As with all classics, Zola’s story is about more than a singular event. It is about actions taken that are like crossing the Rubicon, reaching a point of no return that affects the remainder of one’s life.
“Therese Raquin” is a melodrama about a repressed married woman who becomes an accomplice in the murder of her husband by a feckless lover. The characters in this novel are self-absorbed, lazy near-do-wells with too much leisure time on their hands. Camille is the husband and friend of Laurent. Laurent becomes Therese’s lover and Camille’s murderer.
The appeal of this book is not in its characters because none of them are likable or superior in any of the qualities one might associate with heroes or heroines. What makes the story interesting is Zola’s ability to capture human weakness and show how it turns on itself when one breaks society’s rules.
Zola’s characters are indulged by indolence rather than motivated by ambition. There is no sense of redemption in the lives of Therese and Laurent; on the other hand, there is inference in Zola’s portrayal that one crosses a Rubicon separating the superior from the average by murdering another human being.

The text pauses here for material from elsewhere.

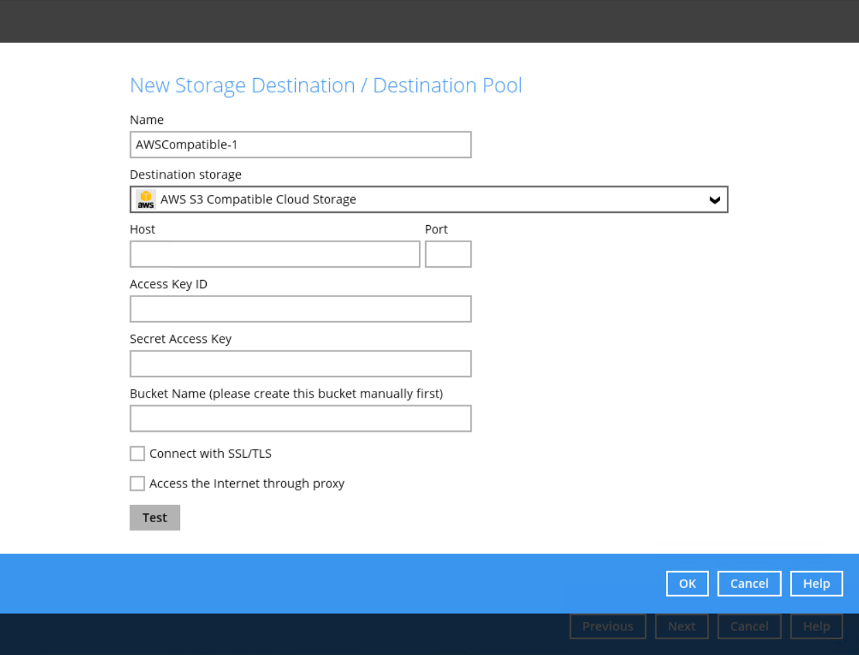This screenshot has height=655, width=859.
Task: Focus the Name field containing AWSCompatible-1
Action: pos(300,145)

This reminds one of Dostoevsky’s Raskolnikov and his belief in the rights of an extraordinary person to ignore social convention by murdering a pawn broker. The difference between Raskolnikov and Zola’s characters is that Raskolnikov takes action to change the river-of-life’s direction while Therese and Laurent meander, moving only as the river’s current changes direction.
Therese and Laurent are victims of their circumstance; they let events determine their direction in life. Therese lets others decide who she is to marry; Laurent waits for a father to die to inherit his way to leisure. The only time they escape indolence is when Laurent cuckolds and then drowns Therese’s husband but even those actions are born from circumstance and idleness rather than direction and ambition.
Zola writes about the way many people live their lives; not that they murder others but that they “stand and wait” rather than act to make their lives different and hopefully better. The beginning of Therese’s extra marital love affair had little to do with a conscious act of betrayal. Her lover, Laurent, in the beginning of their relationship, is not interested in anything more than a “jelly roll”. Therese and Laurent mount their love boat out of boredom and circumstance; not conscious deliberation. Their actions in life are driven by events; not forethought or conscious reason. Laurent falls rather than chooses to be in love with Therese; Therese sits and waits as Laurent throws her husband into the Seine to die
But “crossing the Rubicon” has consequences; the same effect that one presumes many returning soldiers have. Therese and Laurent begin to suffer the symptoms of Post-Traumatic Stress Disorder, a re-living of Camille’s murder that overwhelms their lives. They cannot escape their thoughts, their circumstance, and their vision of Camille’s death mask.
Zola’s ending of the story gives one a better understanding of how “at risk” returning veterans are that have experienced the terror of war because war is always a crossing of the Rubicon.